PDA

Archiv verlassen und diese Seite im Standarddesign anzeigen : Login Begrenzung



neo2k
03.01.03, 13:02
Hallo,
ich habe einen Server am Netz auf dem meherere Leute Zugriff haben. Ich habe nach aussen alles dicht ausser ssh (port 22).
Da viele Leute aber sowas von billige Passwörter haben, traaue ich dem Frieden nicht. Ich würde gern von aussen nur bestimmte Leute ueber ssh zulassen. Was Netzwerkintern passiert ist mir egal. Ich will nur das von aussen zB nur ich ueber ssh reinkomme. Geht das irgendwie ?

Vielen Dank
Torsten

gfc
03.01.03, 13:05
Original geschrieben von neo2k
Hallo,
ich habe einen Server am Netz auf dem meherere Leute Zugriff haben. Ich habe nach aussen alles dicht ausser ssh (port 22).
Da viele Leute aber sowas von billige Passwörter haben, traaue ich dem Frieden nicht. Ich würde gern von aussen nur bestimmte Leute ueber ssh zulassen. Was Netzwerkintern passiert ist mir egal. Ich will nur das von aussen zB nur ich ueber ssh reinkomme. Geht das irgendwie ?

Vielen Dank
Torsten

das Stichwort heisst IPtables... such mal hier im Forum darüber, du wirst fündig! Per Iptables kannst du bestimte Pakete nach deinen Kriterien herausfiltern, z.B. nach IP, nach Art der Pakete nach Port etc.

neo2k
03.01.03, 13:10
Hi,
danke fuer die Antwort, aber ich habe mich evtl bischen umständlich ausgedrückt.
Ne Firewall hab ich schon oben.

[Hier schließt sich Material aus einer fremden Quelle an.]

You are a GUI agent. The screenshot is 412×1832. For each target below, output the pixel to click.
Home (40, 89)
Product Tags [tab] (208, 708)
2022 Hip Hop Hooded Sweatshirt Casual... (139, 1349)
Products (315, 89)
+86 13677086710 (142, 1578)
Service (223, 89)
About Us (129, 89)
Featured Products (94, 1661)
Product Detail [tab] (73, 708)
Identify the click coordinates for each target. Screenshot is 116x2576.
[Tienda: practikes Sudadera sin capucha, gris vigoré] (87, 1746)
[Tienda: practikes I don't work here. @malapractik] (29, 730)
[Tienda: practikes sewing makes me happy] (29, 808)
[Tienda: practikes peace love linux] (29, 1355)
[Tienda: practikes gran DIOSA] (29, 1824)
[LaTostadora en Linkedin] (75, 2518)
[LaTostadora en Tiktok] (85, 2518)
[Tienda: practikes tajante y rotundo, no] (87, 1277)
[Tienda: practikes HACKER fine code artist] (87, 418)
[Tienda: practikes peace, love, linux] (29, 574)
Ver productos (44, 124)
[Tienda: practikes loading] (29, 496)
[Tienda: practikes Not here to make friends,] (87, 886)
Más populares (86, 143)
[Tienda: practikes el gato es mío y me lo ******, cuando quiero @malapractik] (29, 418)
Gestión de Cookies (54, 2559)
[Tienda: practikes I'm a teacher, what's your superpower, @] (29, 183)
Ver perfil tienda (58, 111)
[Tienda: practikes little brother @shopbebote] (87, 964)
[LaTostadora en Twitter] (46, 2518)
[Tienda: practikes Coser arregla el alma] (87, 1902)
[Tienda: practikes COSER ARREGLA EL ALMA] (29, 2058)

Also das von aussen alles dicht ist. Ich will direkt Logins verbieten oder zusallen.
Zum Beispiel so das sich user X von aussen nicht per ssh einloggen kann, von intern aber schon.
Oder versteh ich dich falsch und das geht ueber iptables ?

MfG
Torsten

joey.brunner
03.01.03, 13:36
da musst du in den diversen configs schauen. du kannst z.b. bei ssh sagen, du horch bitte nur auf die und die ip. du kannst auch mit ip-adressen arbeiten....

joey

gfc
03.01.03, 20:05
Original geschrieben von neo2k
Hi,
danke fuer die Antwort, aber ich habe mich evtl bischen umständlich ausgedrückt.
Ne Firewall hab ich schon oben. Also das von aussen alles dicht ist. Ich will direkt Logins verbieten oder zusallen.
Zum Beispiel so das sich user X von aussen nicht per ssh einloggen kann, von intern aber schon.
Oder versteh ich dich falsch und das geht ueber iptables ?

MfG
Torsten

geht prinzipiel auch via iptables. z.B du filterst alle Pakete, welche den Port 22 benutzen und keine der zugelassenen IPs benutzen.... geht aber auch via Config des ssh_Servers...

tomes
03.01.03, 22:22
kann man bei ssh auch mit der File /etc/nologin arbeiten.
Ausserdem sind wohl die Files /etc/hosts.* besser geeignet bestimmte IP's zu blocken oder zu erlauben,
als ellenlange Firewall-Scripts ;)
Lesetip --> http://www.openbsd.org/cgi-bin/man.cgi?query=sshd :D

T;o)Mes

RapidMax
03.01.03, 22:34
/etc/nologin block aber immer gleich alle user, ausser root.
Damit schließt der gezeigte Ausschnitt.